### Provided text
◇ ◇ ◇ ◇

I was lucky: the first local authority to take me on as an independent investigator in 2004 was the best of the twenty or so I encountered (until finishing this role in 2018). After many years in the probation service, I knew about writing reports, but not much about the world of social care. That first authority gave me a good grounding, including encouragement to make strong statements in my Stage 2 reports. The complaints manager knew her job inside out and was confident in her level of independence from social care structures. There was joint training with the local government ombudsman and with social care managers.

Much turned on the qualities of that complaints manager and I relied on her for advice and guidance. Not only that, reports did not get past her unless the arguments and quality stacked up: she never sought to influence findings. As a matter of routine there was a meeting with the adjudicating officer (i.e. the senior manager responsible for the local authority’s response to the complaint) after reports were submitted. Some probing was to be expected. Overall, it was a good thing: it kept me on my mettle and I had a reasonable sense of what the local authority was going to do about my findings and recommendations.

Even within that system there were some awkward moments but nothing serious, except perhaps when the authority did not want to accept a report I had written in Easyread (or as close as I could get to it). My view was that the report needed to be accessible to the person with learning disabilities who had made the complaint: the authority’s view was that the report should have been conventional but with separate interpretation for the complainant. My mistake was not discussing that properly with the complaints manager beforehand.

What if there is no complaints manager or if there is somebody in the role without the strengths of the manager I have described above? In my experience, only a handful came anywhere near the standards set in that first local authority, which in any case began to dismantle as austerity-driven cuts began and the manager left.

◇ ◇ ◇ ◇

Word and element location data:
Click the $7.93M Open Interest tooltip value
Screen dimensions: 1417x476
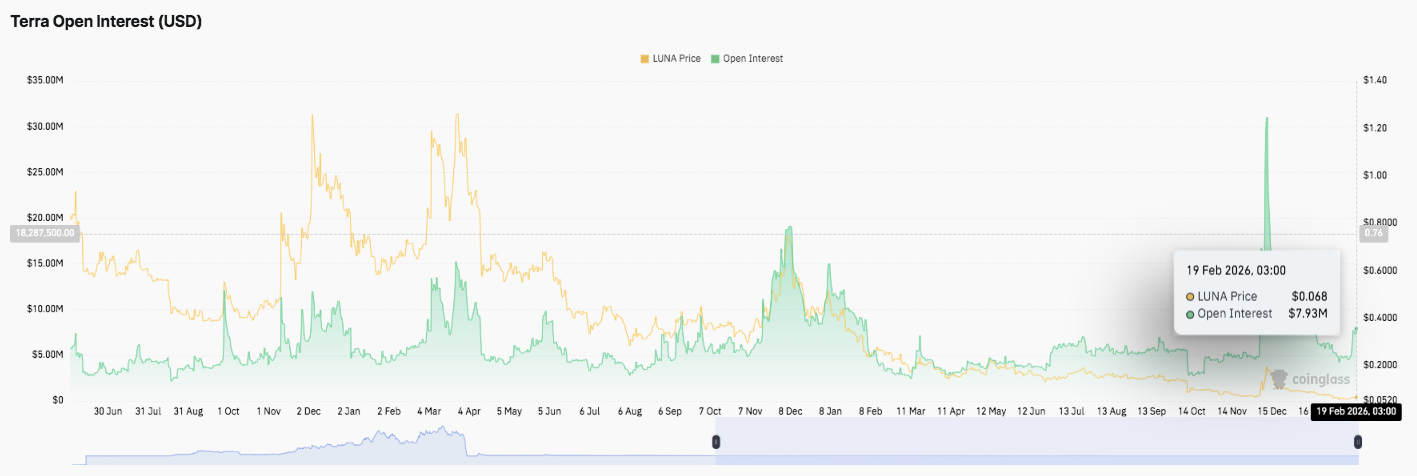(x=1308, y=314)
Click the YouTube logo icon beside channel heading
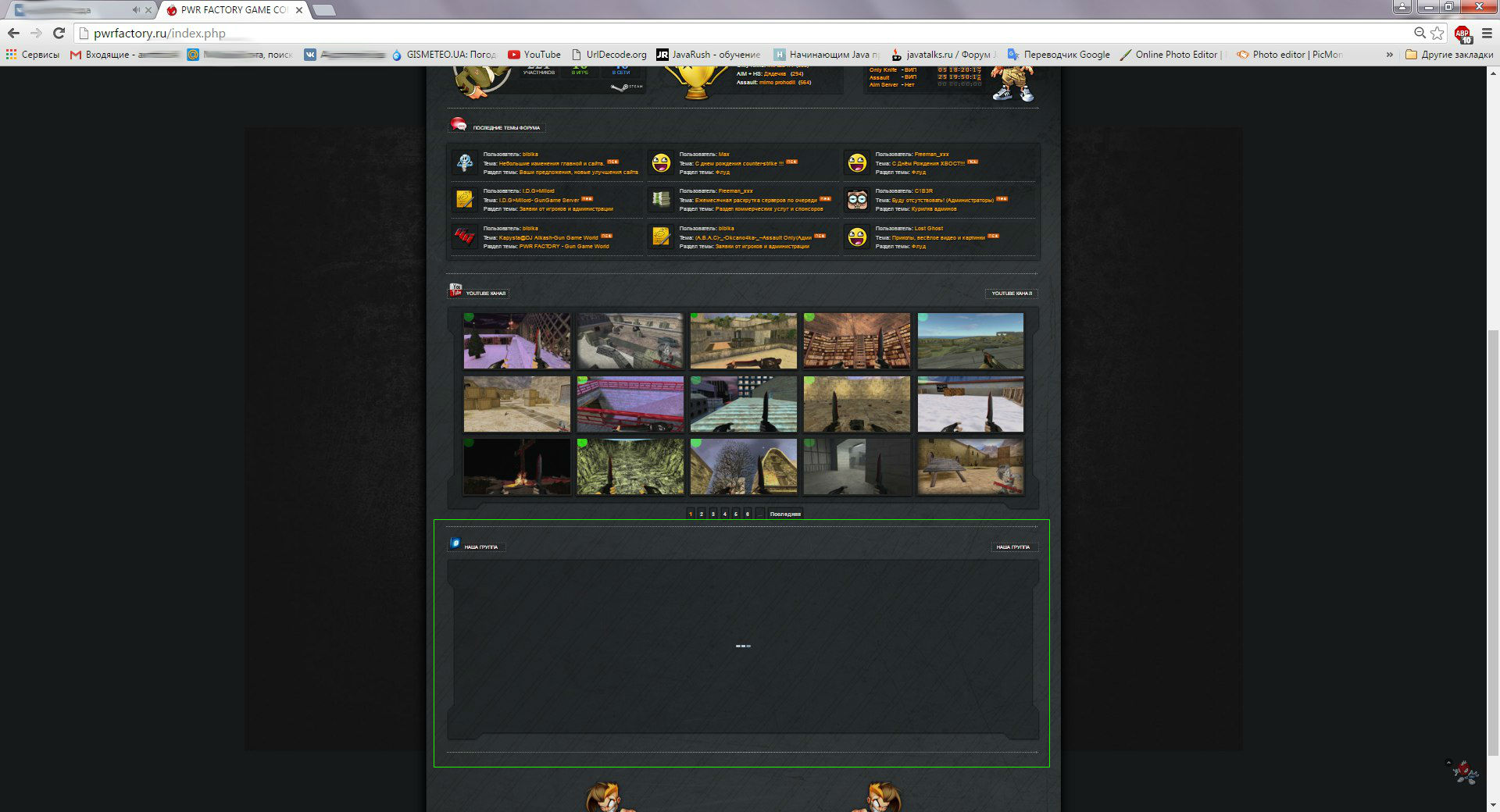The width and height of the screenshot is (1500, 812). point(455,290)
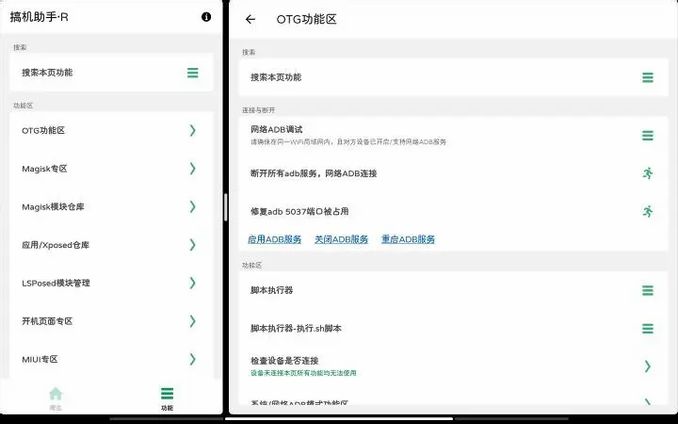Tap the menu icon in left 搜索本页功能 row
678x424 pixels.
pos(192,73)
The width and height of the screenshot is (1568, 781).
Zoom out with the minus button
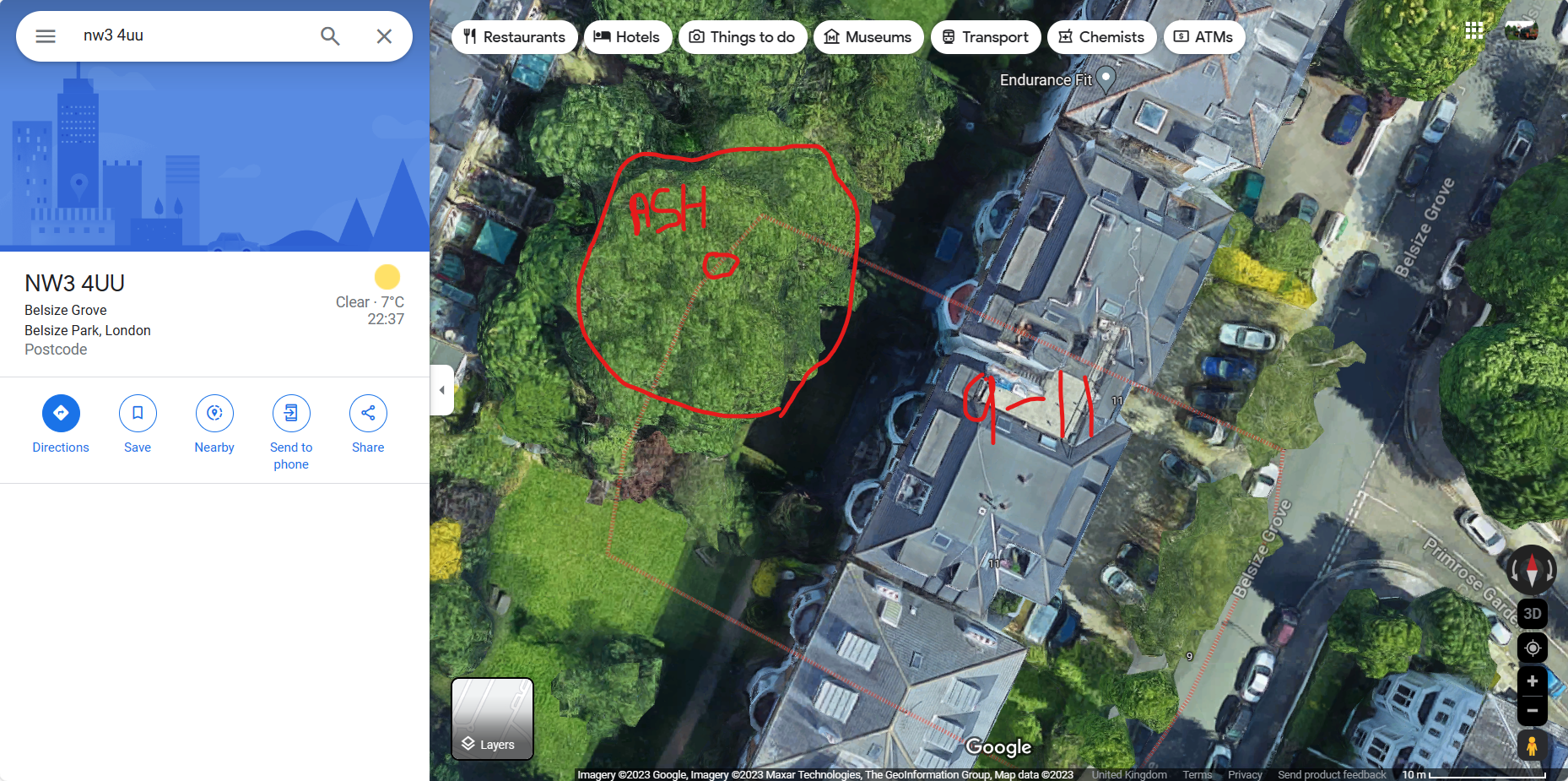click(x=1533, y=711)
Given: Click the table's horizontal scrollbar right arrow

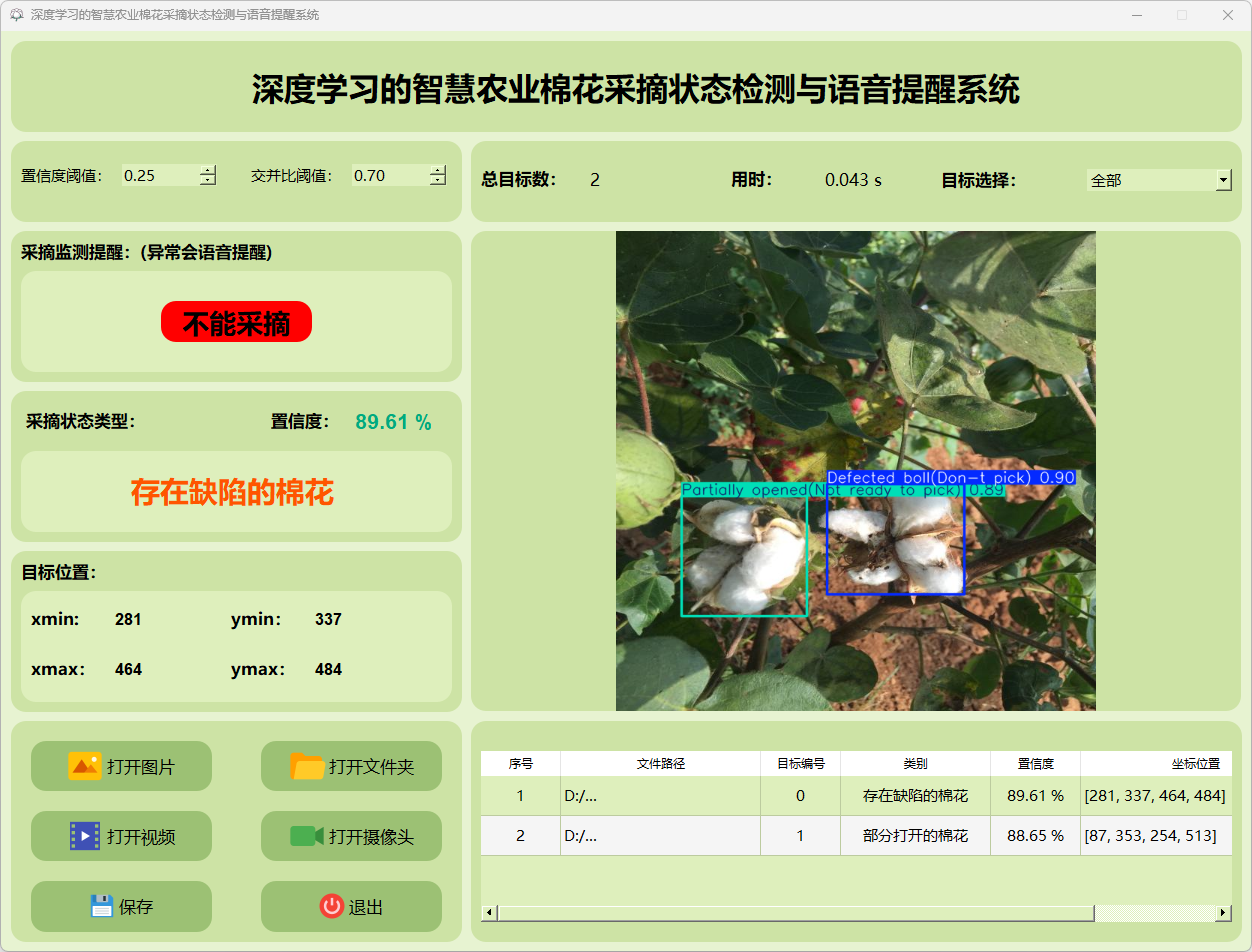Looking at the screenshot, I should click(x=1223, y=913).
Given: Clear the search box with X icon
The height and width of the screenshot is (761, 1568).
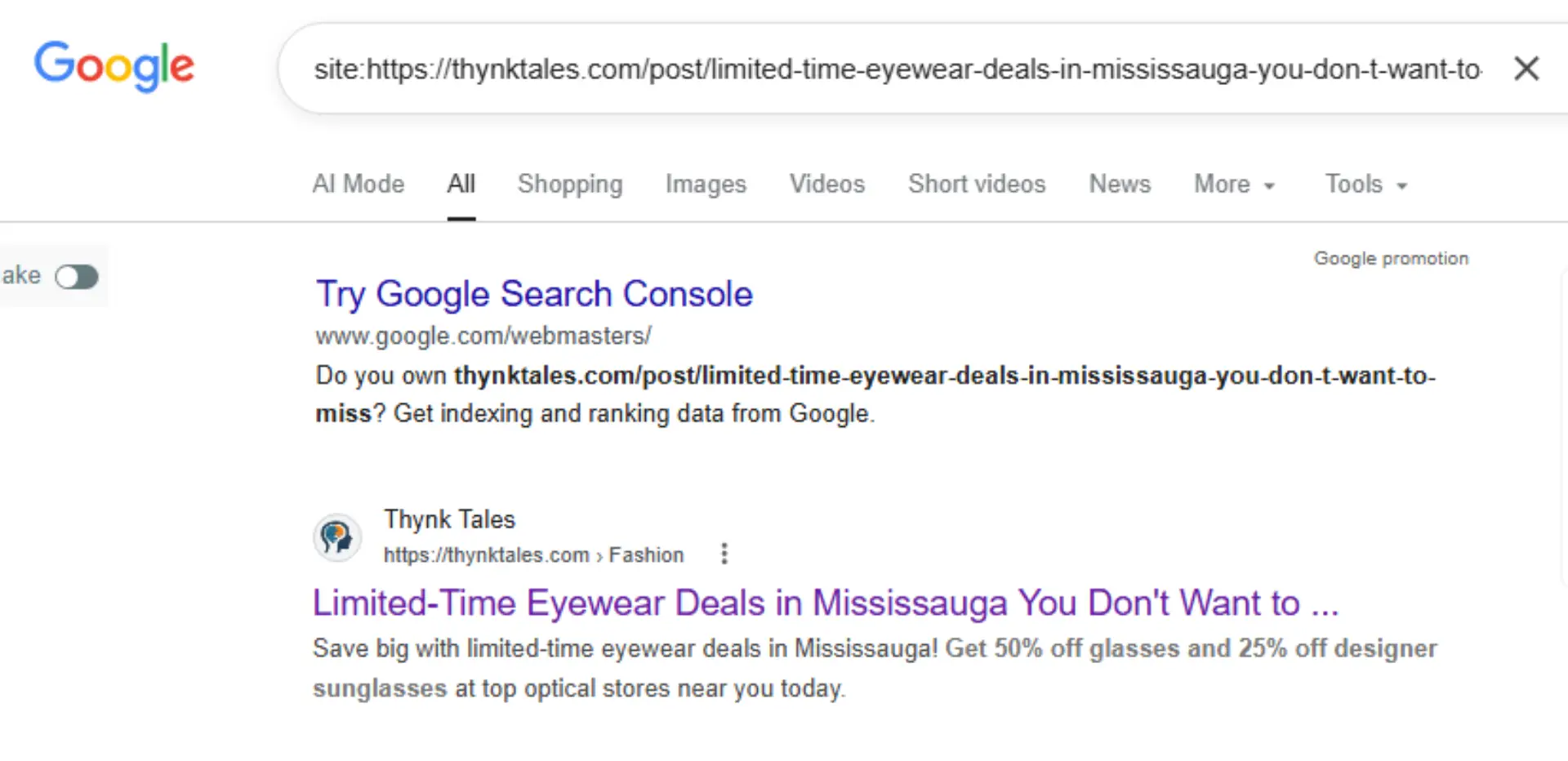Looking at the screenshot, I should click(x=1526, y=69).
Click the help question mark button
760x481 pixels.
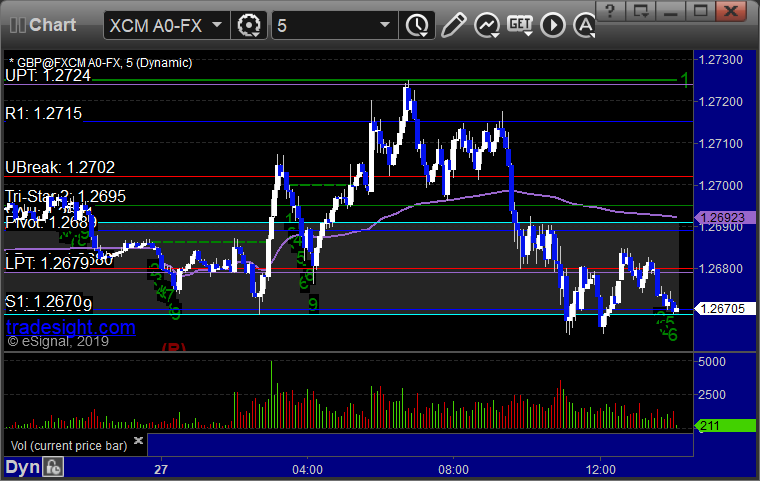pyautogui.click(x=610, y=10)
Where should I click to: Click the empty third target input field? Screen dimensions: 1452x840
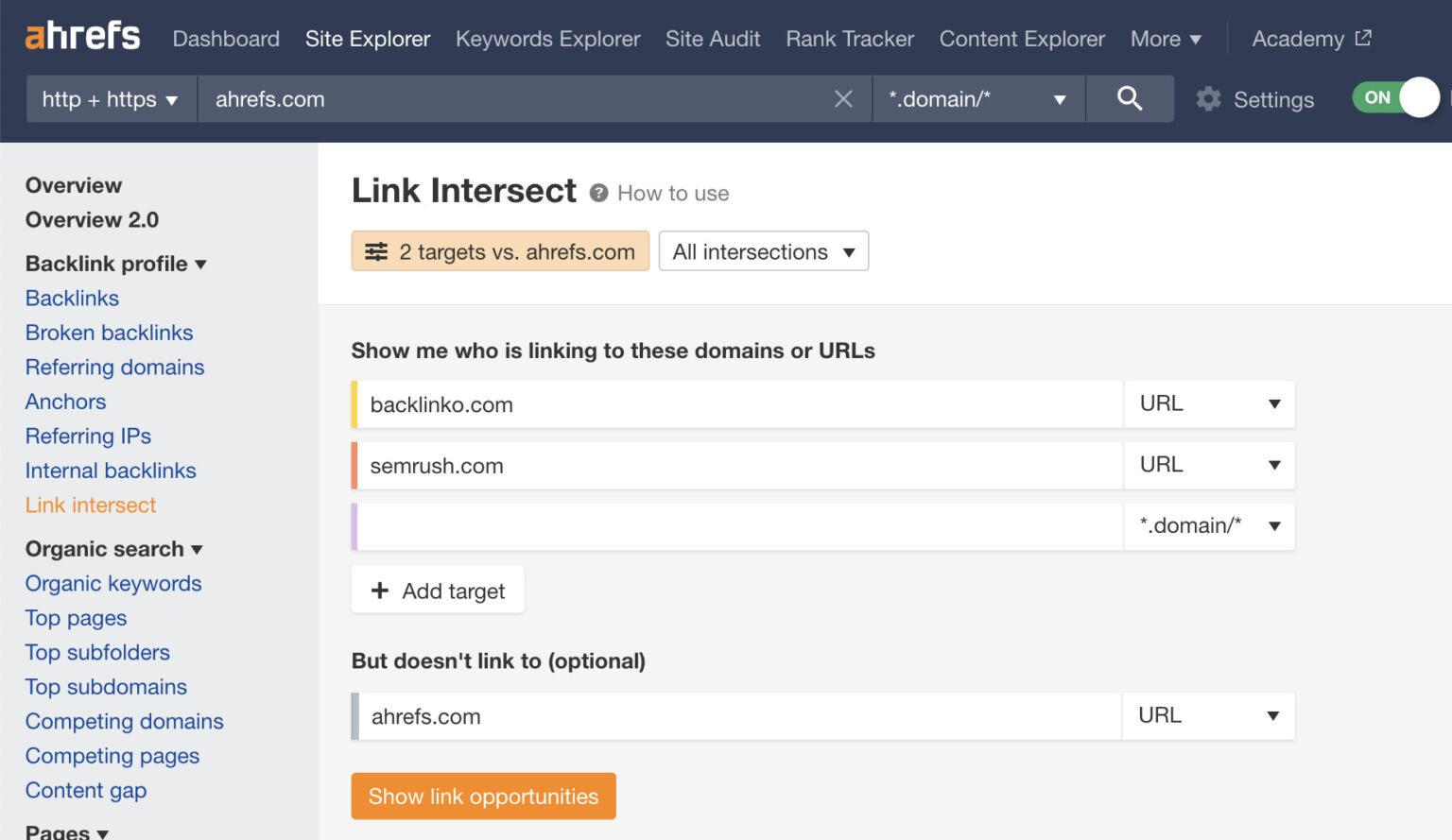[x=737, y=526]
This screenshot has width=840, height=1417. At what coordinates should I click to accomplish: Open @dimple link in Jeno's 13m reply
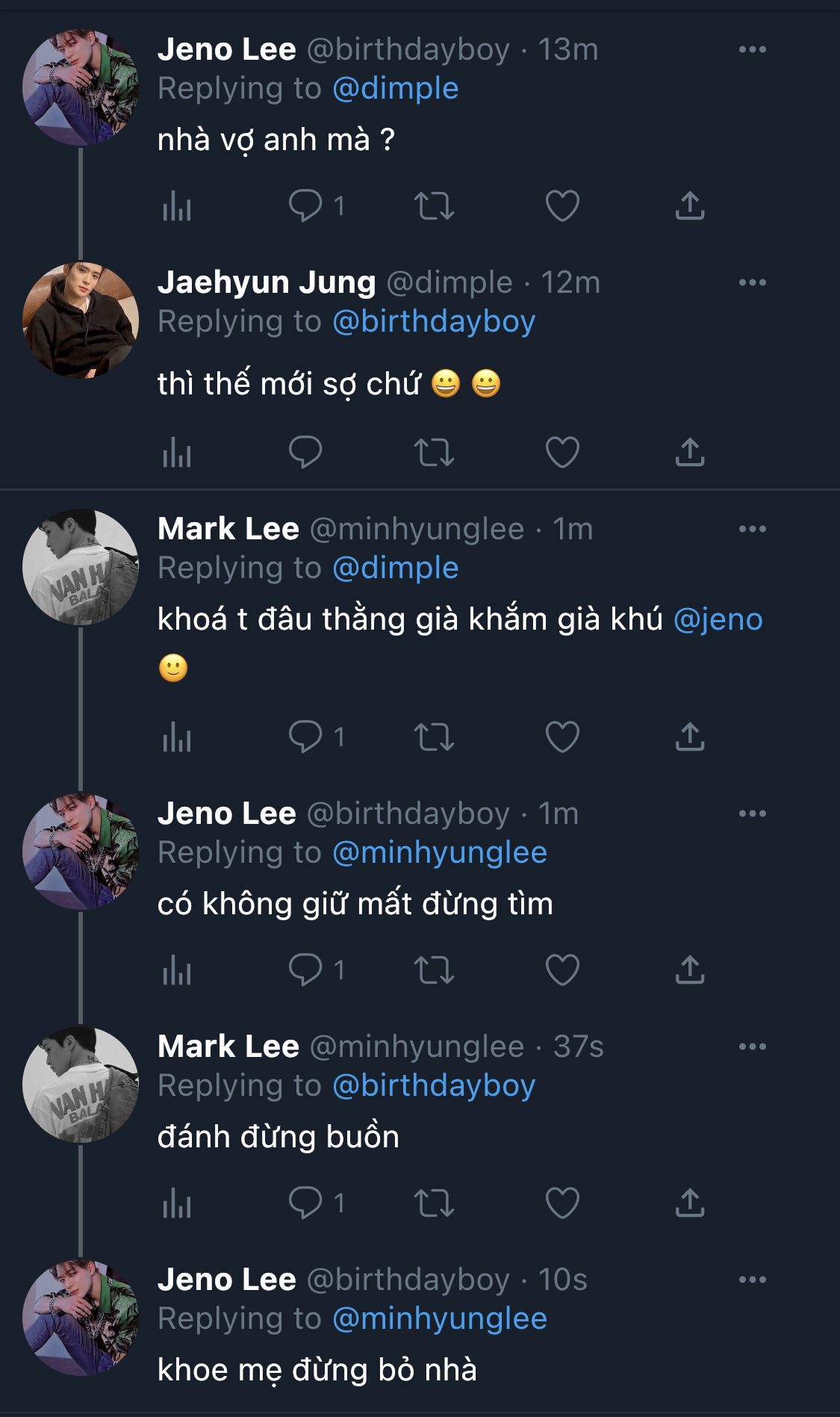coord(395,88)
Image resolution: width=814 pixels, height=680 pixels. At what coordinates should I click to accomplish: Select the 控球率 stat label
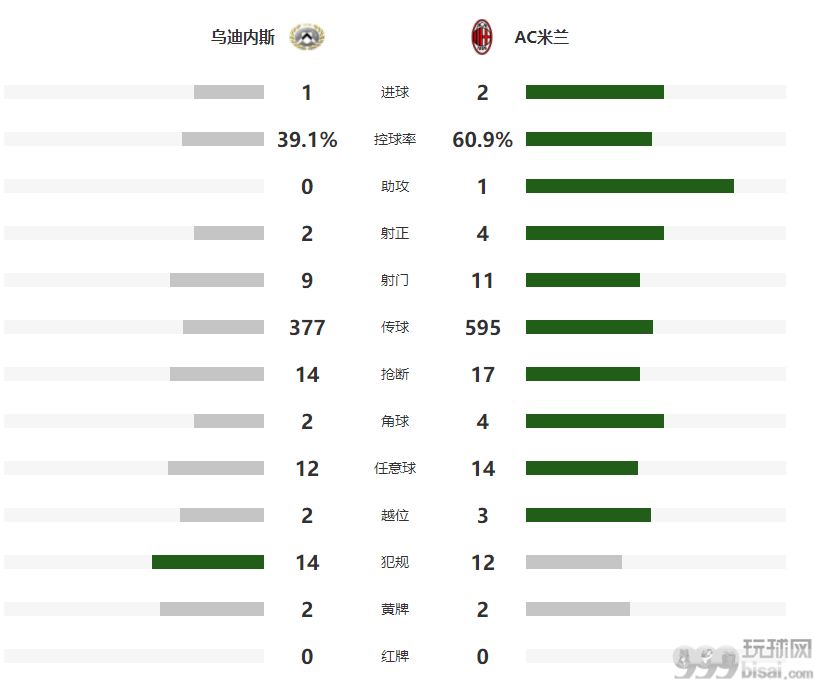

◇ ◇ ◇ ◇

### Goal A
Output the stretch of the complaints investigation account from "Even within that" through "the manager left.".
### Goal B
According to the complaints investigation account, why did the writer write a report in Easyread? Answer in one to three sentences.
This data has nothing to do with the complaints investigation account.

### Written response A
Even within that system there were some awkward moments but nothing serious, except perhaps when the authority did not want to accept a report I had written in Easyread (or as close as I could get to it). My view was that the report needed to be accessible to the person with learning disabilities who had made the complaint: the authority’s view was that the report should have been conventional but with separate interpretation for the complainant. My mistake was not discussing that properly with the complaints manager beforehand.

What if there is no complaints manager or if there is somebody in the role without the strengths of the manager I have described above? In my experience, only a handful came anywhere near the standards set in that first local authority, which in any case began to dismantle as austerity-driven cuts began and the manager left.

### Written response B
The writer believed the report needed to be accessible to the person with learning disabilities who had made the complaint.